- Narciso Martínez

Background information
- Born: October 29, 1911 Reynosa, Mexico
- Died: June 5, 1992 (aged 80) San Benito, Texas, U.S.
- Genres: Conjunto music
- Occupations: Musician
- Instruments: Accordion
- Labels: Bluebird
- Formerly of: Santiago Almeida

= Narciso Martínez =

Mexican-American pioneer of conjunto music (1911–1992)

Narciso Martínez (October 29, 1911 – June 5, 1992), was a Mexican folk musician. His nickname was El Huracan del Valle ("The Hurricane of the Valley"). He began recording in 1935 (or 1936) and is the father of conjunto music. The Spanish word conjunto means 'group' and in El Valle de Tejas that means accordion, bajo sexto, and contrabajo (string bass, known locally also as "el tololoche"). The same year, he and Santiago Almeida recorded their first 78 rpm record containing the polka "La Chicharronera" and the schottishche "El Tronconal" for Bluebird Records, which quickly became a success.

==Biography==

Narciso Martínez and Santiago Almeida, 1936

Martínez was born in Reynosa, Mexico. When Martínez was an infant his family moved to La Paloma, Texas, U.S., near Brownsville where he was raised. His parents were migrant farmworkers and Martínez received no formal education. He had one brother named Santos Martínez.

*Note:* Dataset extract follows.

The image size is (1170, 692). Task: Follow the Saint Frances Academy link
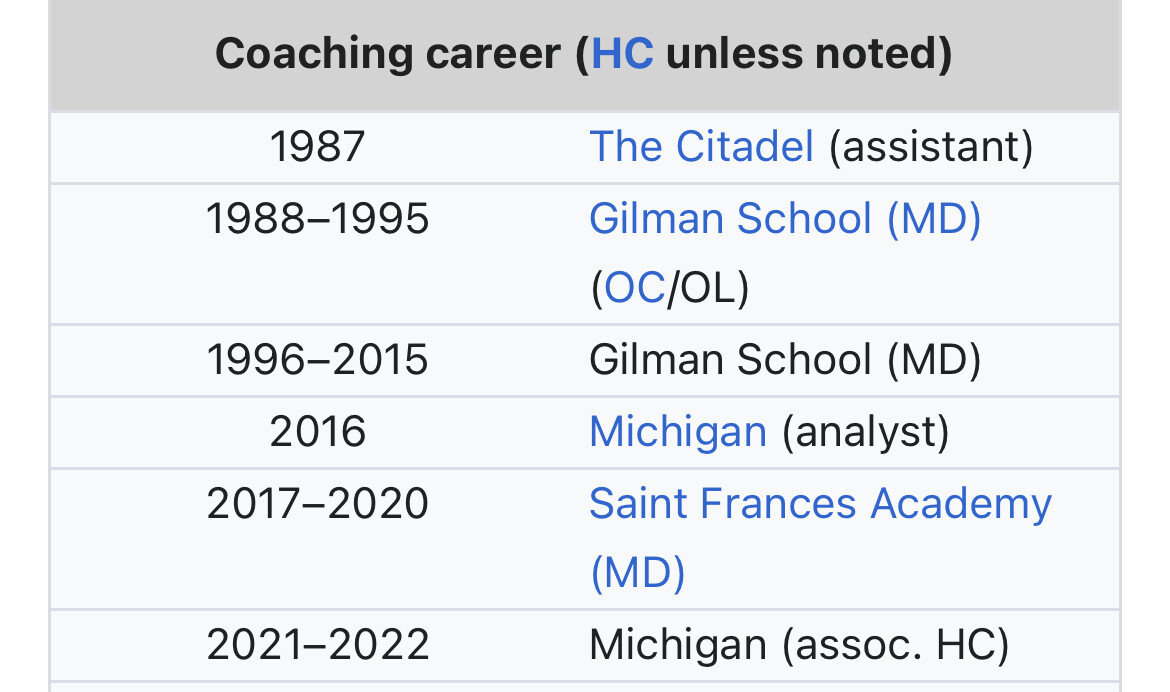[820, 504]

In 1928, he got married and learned how to play the one-row diatonic accordion from the local German and Czech families around Bishop, Texas. Around 1930, Martínez was able to purchase a two-row button accordion. He began collaborating with bajo sexto player Santiago Almeida, receiving enthusiastic responses at dances. Local furniture store owner and talent broker Enrique Valentin heard them, gave Martínez his nickname, and persuaded recording director Eli Oberstein to record them for the Bluebird label. This established a new sound, which quickly became identifiable as Texas-Mexican conjunto music. Don Narciso, the first widely successful conjunto recording artist, made hundreds of recordings of mostly instrumental dance tunes emphasizing the melody side of the accordion and leaving the bass parts to Almeida. They played local dances and festivals around Brownsville, Texas and Raymondville, Texas. In 1937–38, Victor Records repackaged some of his recordings with translated titles for the Polish, Scandinavian and Cajun audience, issuing records under the pseudonyms "Polskie Trio", "Dragspel och Guitar" and "Louisiana Pete".

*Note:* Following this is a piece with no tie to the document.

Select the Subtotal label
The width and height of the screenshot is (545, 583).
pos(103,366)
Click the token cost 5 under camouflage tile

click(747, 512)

In the 1940s, Martínez purchased a now-standard three-row button accordion. During World War II, there was a lack of materials due to the war effort, so most musicians were unable to make recordings. After the war had ended, Martínez was one of the first musicians to resume recording, this time with Ideal Records, a small Mexican American label co-founded by Paco Betancourt in San Benito, Texas. In the 1950s, he joined other Mexican-Americans on the Tejano dancehall circuit, touring areas of New Mexico, Arizona and California.

Martínez is a recipient of a 1983 National Heritage Fellowship awarded by the National Endowment for the Arts, which is the United States government's highest honor in the folk and traditional arts. He died of leukemia on June 5, 1992 in San Benito, Texas.

==Legacy==
The Narciso Martinez Cultural Arts Center, an organization dedicated to the preservation, promotion and development of the rich and cultural heritage of the Mexicano community, in San Benito, is named for him.

==Discography==

===Compilation===
- Texas-Mexican Border Music, Vol. 10: Narcisco Martinez (9017 Arhoolie Folklyric, 1977)
- Narciso Martinez Vol. 2 - Father Of Tex-Mex Conjunto (LPFL9055 Arhoolie Folklyric, 1989)
- 16 Exitos de Narcizo Martinez (16 Hits of Narciso Martínez) (R y R, 1992)
- El Huracan del Valle (Arhoolie, 1997)
- The Father of Texas-Mexican Conjunto (361 Arhoolie, 2009)
- Narciso Martinez - The Complete Discos Ideal Recordings, Volume 1 (8001 Arhoolie, 2011)
- Narciso Martinez - The Complete Discos Ideal Recordings, Volume 2 (8017 Arhoolie, 2011)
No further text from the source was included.